>>>>>

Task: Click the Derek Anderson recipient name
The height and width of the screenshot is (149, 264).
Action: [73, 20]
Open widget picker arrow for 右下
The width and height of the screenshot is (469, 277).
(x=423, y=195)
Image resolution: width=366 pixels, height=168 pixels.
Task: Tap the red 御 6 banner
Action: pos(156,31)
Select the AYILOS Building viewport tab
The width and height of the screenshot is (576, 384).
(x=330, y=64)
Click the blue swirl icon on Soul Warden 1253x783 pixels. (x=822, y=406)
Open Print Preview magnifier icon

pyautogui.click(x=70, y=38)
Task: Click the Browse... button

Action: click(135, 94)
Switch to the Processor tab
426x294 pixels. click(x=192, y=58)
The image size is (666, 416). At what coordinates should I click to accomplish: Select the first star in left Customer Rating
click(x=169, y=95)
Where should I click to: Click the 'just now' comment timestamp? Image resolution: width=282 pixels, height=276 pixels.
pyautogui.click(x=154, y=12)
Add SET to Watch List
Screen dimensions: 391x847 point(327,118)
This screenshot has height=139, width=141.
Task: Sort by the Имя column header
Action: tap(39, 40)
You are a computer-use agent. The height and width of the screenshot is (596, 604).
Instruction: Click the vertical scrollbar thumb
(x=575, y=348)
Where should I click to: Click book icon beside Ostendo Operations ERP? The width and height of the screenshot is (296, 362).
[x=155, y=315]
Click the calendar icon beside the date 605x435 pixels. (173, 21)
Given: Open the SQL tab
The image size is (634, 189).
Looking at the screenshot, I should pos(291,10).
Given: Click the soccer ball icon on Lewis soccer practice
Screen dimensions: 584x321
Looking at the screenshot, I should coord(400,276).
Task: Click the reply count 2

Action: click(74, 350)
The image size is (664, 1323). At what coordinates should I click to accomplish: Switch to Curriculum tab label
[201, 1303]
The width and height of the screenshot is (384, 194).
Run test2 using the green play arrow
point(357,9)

<<<<<

▸ **WHAT YOU NEED TO DO**
Could you reproduce, exactly as written, the lines running from the one with "Task: Click the reply count 2" to the end of the entries above?

▸ **TASK SOLUTION**
Task: Click the reply count 2

Action: click(74, 350)
The image size is (664, 1323). At what coordinates should I click to accomplish: Switch to Curriculum tab label
[201, 1303]
The width and height of the screenshot is (384, 194).
Run test2 using the green play arrow
point(357,9)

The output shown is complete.